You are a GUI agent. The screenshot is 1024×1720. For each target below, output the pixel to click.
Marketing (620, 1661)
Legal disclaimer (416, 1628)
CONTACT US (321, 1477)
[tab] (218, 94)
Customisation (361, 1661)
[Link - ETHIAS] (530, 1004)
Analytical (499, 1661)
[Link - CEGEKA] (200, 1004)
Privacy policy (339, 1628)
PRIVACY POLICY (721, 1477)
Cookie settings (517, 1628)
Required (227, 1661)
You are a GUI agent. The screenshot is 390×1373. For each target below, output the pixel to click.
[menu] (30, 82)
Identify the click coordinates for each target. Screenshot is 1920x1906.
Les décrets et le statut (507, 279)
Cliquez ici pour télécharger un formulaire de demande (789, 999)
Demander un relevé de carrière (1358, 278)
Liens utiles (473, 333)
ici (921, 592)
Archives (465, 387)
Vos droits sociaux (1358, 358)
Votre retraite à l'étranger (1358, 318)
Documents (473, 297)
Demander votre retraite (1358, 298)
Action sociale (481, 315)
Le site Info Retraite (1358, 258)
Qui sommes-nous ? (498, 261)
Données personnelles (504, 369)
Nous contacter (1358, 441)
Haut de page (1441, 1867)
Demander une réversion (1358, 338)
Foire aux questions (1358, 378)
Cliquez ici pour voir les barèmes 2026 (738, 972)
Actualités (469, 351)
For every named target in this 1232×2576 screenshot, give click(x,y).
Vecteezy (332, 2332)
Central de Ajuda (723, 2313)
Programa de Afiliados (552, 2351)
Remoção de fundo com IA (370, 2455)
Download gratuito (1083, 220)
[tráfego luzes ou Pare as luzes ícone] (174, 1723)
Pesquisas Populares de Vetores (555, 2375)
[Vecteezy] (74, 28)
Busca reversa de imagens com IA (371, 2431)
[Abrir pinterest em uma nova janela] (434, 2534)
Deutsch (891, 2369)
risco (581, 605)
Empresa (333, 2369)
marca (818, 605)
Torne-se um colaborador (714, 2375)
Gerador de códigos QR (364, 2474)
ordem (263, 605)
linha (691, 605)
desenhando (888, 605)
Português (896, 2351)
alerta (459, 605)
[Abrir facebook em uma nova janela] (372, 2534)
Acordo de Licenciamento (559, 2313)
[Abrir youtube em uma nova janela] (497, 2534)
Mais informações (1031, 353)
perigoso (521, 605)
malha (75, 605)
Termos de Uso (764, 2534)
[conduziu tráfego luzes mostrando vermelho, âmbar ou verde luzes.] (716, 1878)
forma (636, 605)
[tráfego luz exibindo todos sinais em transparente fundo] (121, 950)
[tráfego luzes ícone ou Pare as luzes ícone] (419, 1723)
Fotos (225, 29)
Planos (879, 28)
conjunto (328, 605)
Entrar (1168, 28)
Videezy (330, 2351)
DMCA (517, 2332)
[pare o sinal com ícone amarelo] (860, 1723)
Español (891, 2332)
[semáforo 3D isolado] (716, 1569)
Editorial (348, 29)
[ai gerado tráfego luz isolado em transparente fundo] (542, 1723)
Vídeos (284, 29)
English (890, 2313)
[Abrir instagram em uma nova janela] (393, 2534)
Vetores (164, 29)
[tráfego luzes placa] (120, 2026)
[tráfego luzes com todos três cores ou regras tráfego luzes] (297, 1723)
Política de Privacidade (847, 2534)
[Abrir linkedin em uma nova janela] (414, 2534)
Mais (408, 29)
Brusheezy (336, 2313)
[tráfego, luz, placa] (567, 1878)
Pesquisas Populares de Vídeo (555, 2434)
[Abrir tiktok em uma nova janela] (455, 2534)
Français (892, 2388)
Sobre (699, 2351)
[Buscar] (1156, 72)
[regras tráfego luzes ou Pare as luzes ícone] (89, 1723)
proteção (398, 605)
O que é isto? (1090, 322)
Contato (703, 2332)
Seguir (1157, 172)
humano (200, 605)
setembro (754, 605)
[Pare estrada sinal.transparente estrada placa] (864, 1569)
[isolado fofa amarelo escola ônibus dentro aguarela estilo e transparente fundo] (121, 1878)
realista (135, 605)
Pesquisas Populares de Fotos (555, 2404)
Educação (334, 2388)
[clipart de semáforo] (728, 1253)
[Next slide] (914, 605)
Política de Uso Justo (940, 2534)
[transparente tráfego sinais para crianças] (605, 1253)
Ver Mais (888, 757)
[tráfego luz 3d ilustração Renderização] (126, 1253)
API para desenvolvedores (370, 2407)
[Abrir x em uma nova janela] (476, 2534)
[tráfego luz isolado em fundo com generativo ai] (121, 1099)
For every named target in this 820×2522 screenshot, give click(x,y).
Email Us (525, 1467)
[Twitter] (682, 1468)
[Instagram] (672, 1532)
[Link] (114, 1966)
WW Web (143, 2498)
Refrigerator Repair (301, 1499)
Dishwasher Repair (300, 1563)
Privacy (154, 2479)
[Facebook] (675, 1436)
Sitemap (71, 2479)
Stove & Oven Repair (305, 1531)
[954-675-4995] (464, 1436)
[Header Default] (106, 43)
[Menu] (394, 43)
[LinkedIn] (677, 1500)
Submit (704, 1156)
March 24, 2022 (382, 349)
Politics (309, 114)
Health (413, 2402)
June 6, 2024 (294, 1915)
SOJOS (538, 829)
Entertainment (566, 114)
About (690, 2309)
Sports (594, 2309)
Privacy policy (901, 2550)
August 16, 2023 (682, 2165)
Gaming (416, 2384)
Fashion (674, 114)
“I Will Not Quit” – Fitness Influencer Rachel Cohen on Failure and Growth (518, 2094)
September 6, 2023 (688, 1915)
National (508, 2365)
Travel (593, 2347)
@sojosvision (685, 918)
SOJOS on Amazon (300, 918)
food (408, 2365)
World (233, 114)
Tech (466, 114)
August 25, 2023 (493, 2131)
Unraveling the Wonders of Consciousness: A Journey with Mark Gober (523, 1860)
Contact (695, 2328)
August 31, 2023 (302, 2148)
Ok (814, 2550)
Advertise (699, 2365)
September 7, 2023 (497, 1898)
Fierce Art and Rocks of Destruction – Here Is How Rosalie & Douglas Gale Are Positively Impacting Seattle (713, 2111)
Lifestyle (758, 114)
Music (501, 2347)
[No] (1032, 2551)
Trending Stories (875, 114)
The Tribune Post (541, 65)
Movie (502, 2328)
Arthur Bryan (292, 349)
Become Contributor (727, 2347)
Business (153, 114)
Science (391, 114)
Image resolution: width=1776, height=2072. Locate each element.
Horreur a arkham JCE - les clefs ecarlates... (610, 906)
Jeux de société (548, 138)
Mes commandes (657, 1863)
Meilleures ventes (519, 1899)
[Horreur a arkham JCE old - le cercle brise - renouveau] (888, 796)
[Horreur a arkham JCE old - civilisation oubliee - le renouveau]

****************************************

=== ACTIVITY ===
Could you repeat exactly the lines above from the line with "Entrar (1168, 28)" up to and including the line with "About (690, 2309)", and only those?

=== WRITTEN RESPONSE ===
Entrar (1168, 28)
Videezy (330, 2351)
DMCA (517, 2332)
[pare o sinal com ícone amarelo] (860, 1723)
Español (891, 2332)
[semáforo 3D isolado] (716, 1569)
Editorial (348, 29)
[ai gerado tráfego luz isolado em transparente fundo] (542, 1723)
Vídeos (284, 29)
English (890, 2313)
[Abrir instagram em uma nova janela] (393, 2534)
Vetores (164, 29)
[tráfego luzes placa] (120, 2026)
[tráfego luzes com todos três cores ou regras tráfego luzes] (297, 1723)
Política de Privacidade (847, 2534)
[Abrir linkedin em uma nova janela] (414, 2534)
Mais (408, 29)
Brusheezy (336, 2313)
[tráfego, luz, placa] (567, 1878)
Pesquisas Populares de Vídeo (555, 2434)
[Abrir tiktok em uma nova janela] (455, 2534)
Français (892, 2388)
Sobre (699, 2351)
[Buscar] (1156, 72)
[regras tráfego luzes ou Pare as luzes ícone] (89, 1723)
proteção (398, 605)
O que é isto? (1090, 322)
Contato (703, 2332)
Seguir (1157, 172)
humano (200, 605)
setembro (754, 605)
[Pare estrada sinal.transparente estrada placa] (864, 1569)
[isolado fofa amarelo escola ônibus dentro aguarela estilo e transparente fundo] (121, 1878)
realista (135, 605)
Pesquisas Populares de Fotos (555, 2404)
Educação (334, 2388)
[clipart de semáforo] (728, 1253)
[Next slide] (914, 605)
Política de Uso Justo (940, 2534)
[transparente tráfego sinais para crianças] (605, 1253)
Ver Mais (888, 757)
[tráfego luz 3d ilustração Renderização] (126, 1253)
API para desenvolvedores (370, 2407)
[Abrir x em uma nova janela] (476, 2534)
[tráfego luz isolado em fundo com generativo ai] (121, 1099)
For every named target in this 820×2522 screenshot, give click(x,y).
Email Us (525, 1467)
[Twitter] (682, 1468)
[Instagram] (672, 1532)
[Link] (114, 1966)
WW Web (143, 2498)
Refrigerator Repair (301, 1499)
Dishwasher Repair (300, 1563)
Privacy (154, 2479)
[Facebook] (675, 1436)
Sitemap (71, 2479)
Stove & Oven Repair (305, 1531)
[954-675-4995] (464, 1436)
[Header Default] (106, 43)
[Menu] (394, 43)
[LinkedIn] (677, 1500)
Submit (704, 1156)
March 24, 2022 (382, 349)
Politics (309, 114)
Health (413, 2402)
June 6, 2024 (294, 1915)
SOJOS (538, 829)
Entertainment (566, 114)
About (690, 2309)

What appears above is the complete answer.